What you will do: The reply should consist solely of the lines from the one with "The height and width of the screenshot is (620, 787)." through the final line of the listing, copied exactly, with no pictures.
(Entries supplied)
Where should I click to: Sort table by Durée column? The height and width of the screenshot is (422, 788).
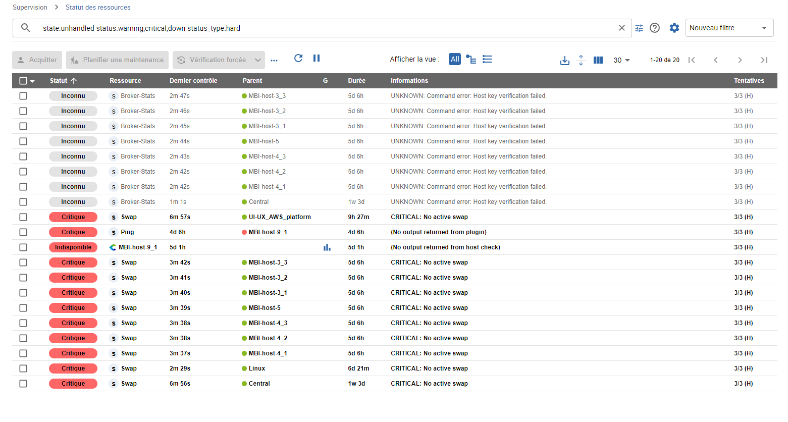(x=356, y=81)
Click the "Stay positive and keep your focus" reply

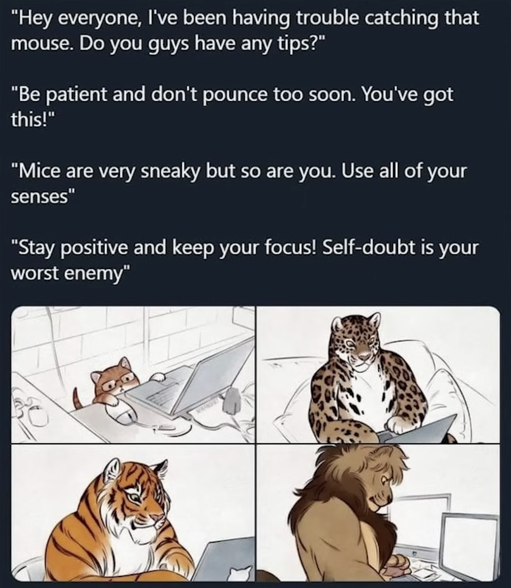pos(244,259)
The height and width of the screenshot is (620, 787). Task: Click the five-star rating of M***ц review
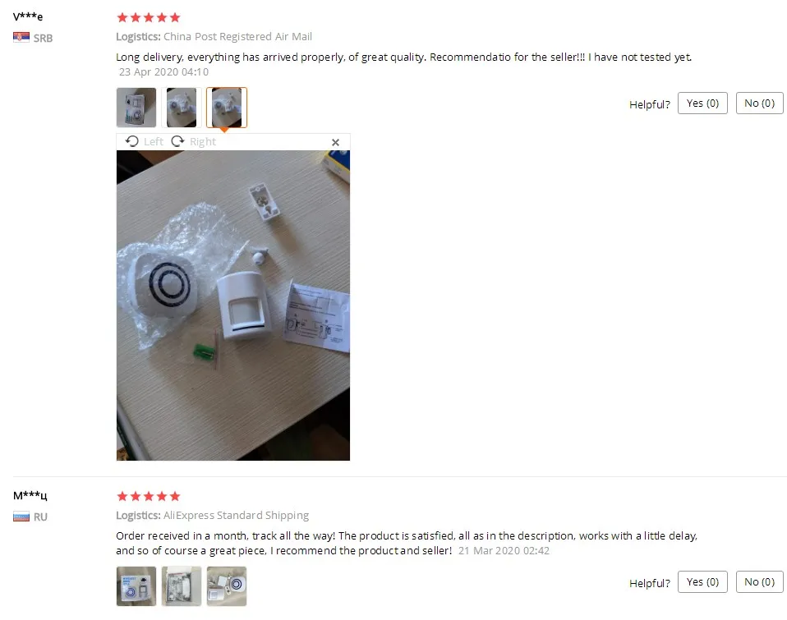(x=148, y=497)
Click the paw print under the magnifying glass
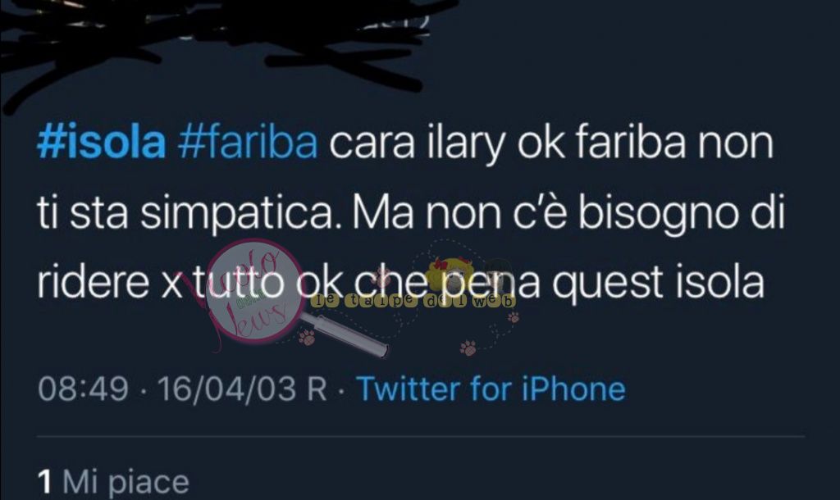 coord(307,337)
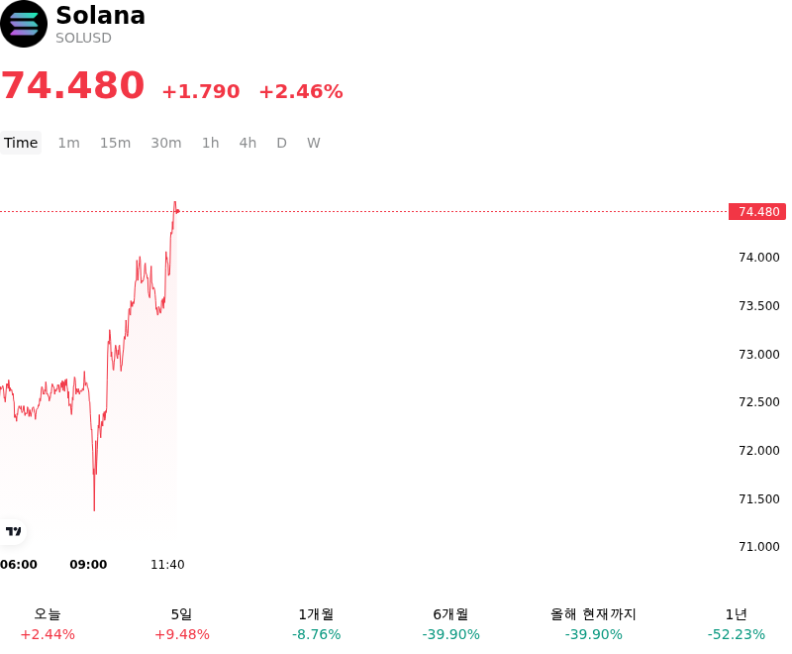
(End Entries supplied)
Result:
The height and width of the screenshot is (620, 787). Task: Click the five-star rating of M***ц review
(x=148, y=497)
Click the paw print under the magnifying glass
 coord(307,337)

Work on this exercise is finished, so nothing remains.